Non bien sûr, même si cet organisme – ou si vous voulez, pour schématiser, le ministère appartenant à un gouvernement dont le chef est le pape – prend des décisions au nom du pape. C’est donc le préfet de la congrégation qui a pris la décision.
Quelle est cette décision ?
On ferme Cordemoy.
Et on met les sœurs à la porte ?
On n’a pas dit aux sœurs de partir. Fermer, cela signifie que la communauté n’existe plus canoniquement.
Et qu’advient-il alors des nonnes de cette abbaye ?

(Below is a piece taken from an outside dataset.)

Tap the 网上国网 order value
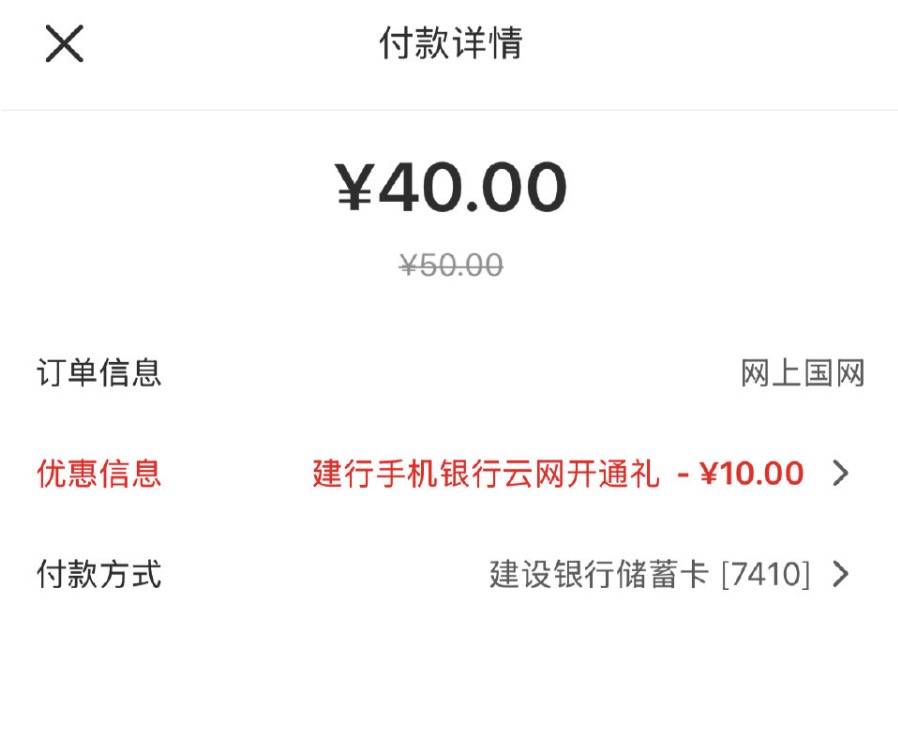 (802, 374)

Le principe est que pour être moniale ou moine cistercien, il faut être rattaché à une abbaye ou à un abbé ou abbesse et s’engager, par un vœu de stabilité, à demeurer dans cette communauté. Or, canoniquement, cette communauté à Cordemoy n’existant plus, les sœurs doivent se rattacher à une autre abbaye si elles le souhaitent, ou quitter l’ordre cistercien pour aller ailleurs dans un autre ordre ou une autre communauté et même de quitter la vie religieuse tout simplement. Ce sont des femmes libres de faire ce qu’elles veulent.

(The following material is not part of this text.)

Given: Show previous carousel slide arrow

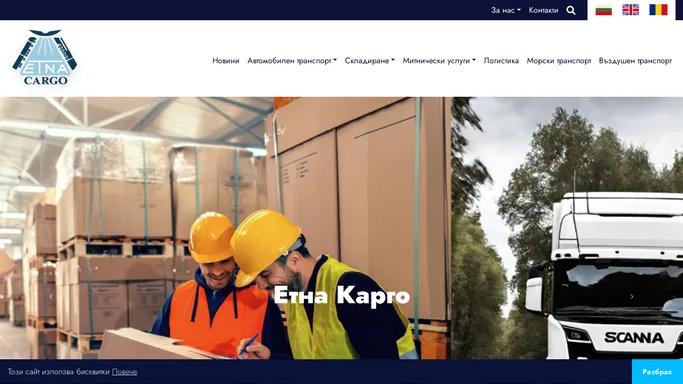Looking at the screenshot, I should coord(51,296).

"Les six sœurs s’estiment victimes d’une injustice"
Sauf de rester à Cordemoy…
Elles doivent quitter physiquement Cordemoy. C’est la suite logique à la décision du Saint-Siège.

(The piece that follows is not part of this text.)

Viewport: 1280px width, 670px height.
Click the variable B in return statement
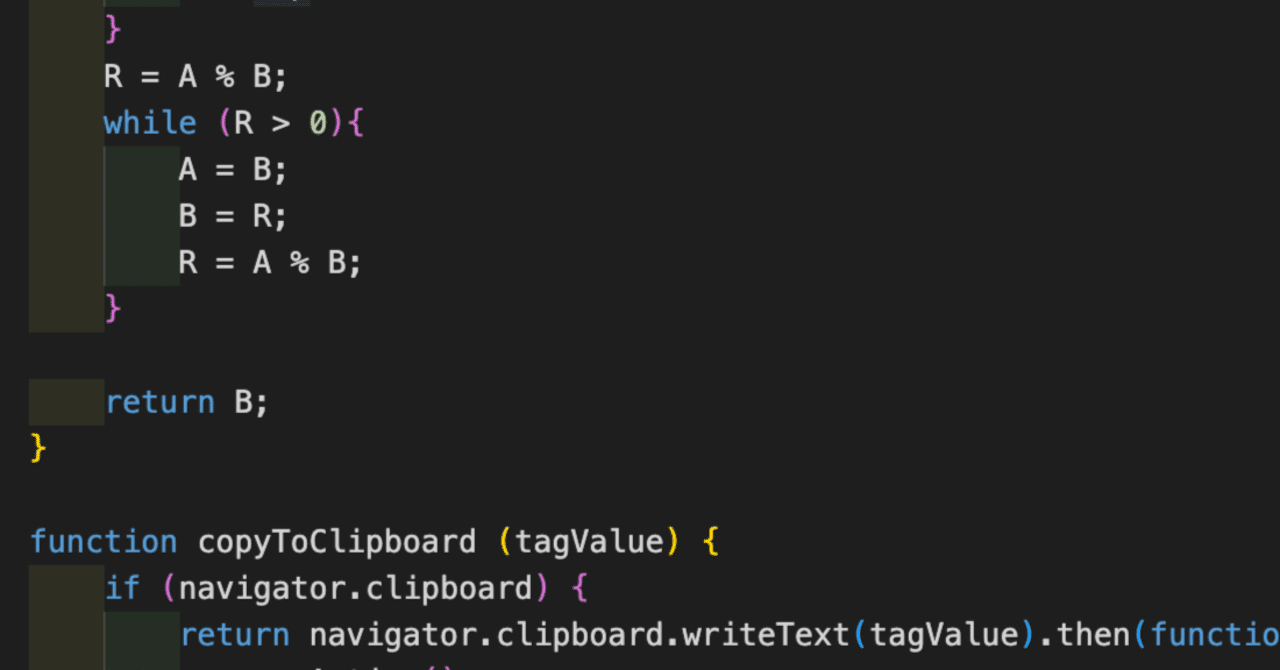click(x=245, y=402)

Ce qui n’est pas le cas pour six religieuses…
C’est vrai. Elles s’estiment victimes d’une injustice et veulent rester.
Pouvez-vous comprendre cette décision ?
Bien sûr, mais je n’ai pas à prendre position à titre personnel. Je connais ces sœurs pour avoir été notamment responsable de la communauté ici à Orval et donc en quelque sorte d’avoir été responsable de l’abbaye de Cordemoy, ce qu’on appelle une vigilance. Je respecte leur cheminement mais il y a des règles à respecter si on veut rester dans notre Ordre. Elles n’ont pas accepté de les respecter pour des raisons qui leur appartiennent et que je respecte, tout en comprenant que de son côté, l’Ordre n’a pas été d’accord.
Font-elles cela par défi, à votre avis ?
Non. Elles ont le sentiment d’avoir subi une injustice et que leur abbaye a été fermée au terme d’une "instruction à charge". Qu’elles sont des victimes et qu’elles sont en droit de ne pas quitter l’Ordre et de rester à l’abbaye de Cordemoy.
Et de désobéir à leur Ordre ?
Je le répète: la décision de fermer n’émane pas de l’Ordre, mais du Saint-Siège.
Que pensez-vous de cela, vous qui les connaissez ? Comprenez-vous leur choix de rester ? Il y a la loi et l’esprit de la loi ?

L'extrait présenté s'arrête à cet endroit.